DNA methylation modifies urine biomarker levels in 1,6-hexamethylene diisocyanate exposed workers: A pilot study

- HDI exposure modifies differentially methylated regions (CpG loci) genome-wide.
- Epigenetic modifications partially mediate the HDI exposure and biomarker relationship.
- HDI mass transport, permeation, and metabolism are associated with epigenetic modifications.
- The developed tools can be used to identify epigenetic marks affecting exposure and outcome.
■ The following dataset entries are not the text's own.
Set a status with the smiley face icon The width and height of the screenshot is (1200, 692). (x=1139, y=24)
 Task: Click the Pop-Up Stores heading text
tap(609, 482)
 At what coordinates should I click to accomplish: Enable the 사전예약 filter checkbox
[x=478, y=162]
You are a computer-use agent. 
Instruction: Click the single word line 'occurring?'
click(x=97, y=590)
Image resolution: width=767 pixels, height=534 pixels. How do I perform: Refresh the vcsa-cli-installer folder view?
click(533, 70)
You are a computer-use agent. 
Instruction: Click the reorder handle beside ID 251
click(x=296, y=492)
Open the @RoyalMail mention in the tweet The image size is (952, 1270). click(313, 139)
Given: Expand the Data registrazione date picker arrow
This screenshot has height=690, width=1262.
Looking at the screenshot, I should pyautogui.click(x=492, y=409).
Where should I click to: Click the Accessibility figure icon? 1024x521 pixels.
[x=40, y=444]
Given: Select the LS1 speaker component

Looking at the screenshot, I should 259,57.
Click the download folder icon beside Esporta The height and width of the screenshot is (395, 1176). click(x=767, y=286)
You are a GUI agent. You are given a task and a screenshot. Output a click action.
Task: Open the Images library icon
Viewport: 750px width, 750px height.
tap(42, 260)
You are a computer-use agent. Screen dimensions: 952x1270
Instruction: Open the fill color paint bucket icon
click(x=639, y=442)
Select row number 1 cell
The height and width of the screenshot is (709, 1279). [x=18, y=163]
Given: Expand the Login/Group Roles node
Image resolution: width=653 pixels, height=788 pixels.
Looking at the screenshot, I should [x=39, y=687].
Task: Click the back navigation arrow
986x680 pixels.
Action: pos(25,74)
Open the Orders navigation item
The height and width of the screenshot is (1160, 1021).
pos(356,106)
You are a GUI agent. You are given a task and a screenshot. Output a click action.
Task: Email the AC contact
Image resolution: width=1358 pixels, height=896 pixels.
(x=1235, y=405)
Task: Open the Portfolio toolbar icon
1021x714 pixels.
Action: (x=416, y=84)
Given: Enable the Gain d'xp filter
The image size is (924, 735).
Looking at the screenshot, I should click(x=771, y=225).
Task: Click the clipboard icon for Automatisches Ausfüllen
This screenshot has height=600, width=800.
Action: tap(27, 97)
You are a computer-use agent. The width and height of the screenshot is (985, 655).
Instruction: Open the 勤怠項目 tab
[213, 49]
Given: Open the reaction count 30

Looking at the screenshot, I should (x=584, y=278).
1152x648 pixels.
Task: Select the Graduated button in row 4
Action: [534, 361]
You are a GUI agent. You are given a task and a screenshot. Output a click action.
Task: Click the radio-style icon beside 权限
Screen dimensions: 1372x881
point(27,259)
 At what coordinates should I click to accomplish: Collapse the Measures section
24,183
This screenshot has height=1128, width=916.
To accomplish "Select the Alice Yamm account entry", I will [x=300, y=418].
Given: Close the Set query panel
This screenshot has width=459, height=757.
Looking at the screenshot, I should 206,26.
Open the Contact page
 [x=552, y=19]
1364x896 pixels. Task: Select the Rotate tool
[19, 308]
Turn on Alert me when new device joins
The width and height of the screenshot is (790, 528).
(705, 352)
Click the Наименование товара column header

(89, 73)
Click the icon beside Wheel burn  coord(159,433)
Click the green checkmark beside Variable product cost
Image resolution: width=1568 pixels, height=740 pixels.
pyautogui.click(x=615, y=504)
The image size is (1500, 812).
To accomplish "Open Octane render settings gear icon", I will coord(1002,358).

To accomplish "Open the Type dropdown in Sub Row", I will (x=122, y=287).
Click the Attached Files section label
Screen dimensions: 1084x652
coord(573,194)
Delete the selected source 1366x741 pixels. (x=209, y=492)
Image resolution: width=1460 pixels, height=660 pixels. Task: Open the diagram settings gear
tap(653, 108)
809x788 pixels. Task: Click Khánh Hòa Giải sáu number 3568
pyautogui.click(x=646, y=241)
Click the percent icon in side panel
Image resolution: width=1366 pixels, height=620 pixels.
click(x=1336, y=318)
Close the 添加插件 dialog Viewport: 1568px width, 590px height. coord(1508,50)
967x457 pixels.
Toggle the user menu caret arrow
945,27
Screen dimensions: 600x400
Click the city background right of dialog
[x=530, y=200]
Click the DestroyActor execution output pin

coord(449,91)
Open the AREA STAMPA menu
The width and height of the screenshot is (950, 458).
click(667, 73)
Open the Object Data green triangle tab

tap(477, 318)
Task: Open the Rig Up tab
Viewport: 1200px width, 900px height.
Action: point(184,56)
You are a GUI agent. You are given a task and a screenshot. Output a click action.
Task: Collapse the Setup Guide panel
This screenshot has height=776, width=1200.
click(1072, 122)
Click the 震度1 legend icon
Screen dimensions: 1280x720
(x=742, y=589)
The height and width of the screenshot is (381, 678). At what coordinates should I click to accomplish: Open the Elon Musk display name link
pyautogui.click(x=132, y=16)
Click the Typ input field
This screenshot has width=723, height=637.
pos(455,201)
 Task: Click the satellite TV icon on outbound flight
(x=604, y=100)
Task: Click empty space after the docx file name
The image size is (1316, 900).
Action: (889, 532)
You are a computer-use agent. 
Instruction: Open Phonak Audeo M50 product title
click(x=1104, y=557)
DNA methylation may mediate inter-individual responses to chemical exposure and, thus, modify biomarker levels of exposure and effects. We analyzed inter-individual differences in inhalation and skin exposure to 1,6-hexamethylene diisocyanate (HDI) and urine biomarker 1,6-hexamethylene diamine (HDA) levels in 20 automotive spray-painters. Genome-wide 5-methyl cytosine (CpG) DNA methylation was assessed in each individual's peripheral blood mononuclear cells (PBMC) DNA using the Illumina 450K CpG array. Mediation analysis using linear regression models adjusted for age, ethnicity, and smoking was conducted to identify and assess the association between HDI exposure, CpG methylation, and urine HDA biomarker levels. We did not identify any CpGs common to HDI exposure and biomarker level suggesting that CpG methylation is a mediator that only partially explains the phenotype. Functional significance of genic- and intergenic-CpG methylation status was tested using protein-protein or protein-DNA interactions and gene-ontology enrichment to infer networks. Combined, the results suggest that methylation has the potential to affect HDI mass transport, permeation, and HDI metabolism. We demonstrate the potential use of PBMC methylation along with quantitative exposure and biomarker data to guide further investigation into the mediators of occupational exposure and biomarkers and its role in risk assessment.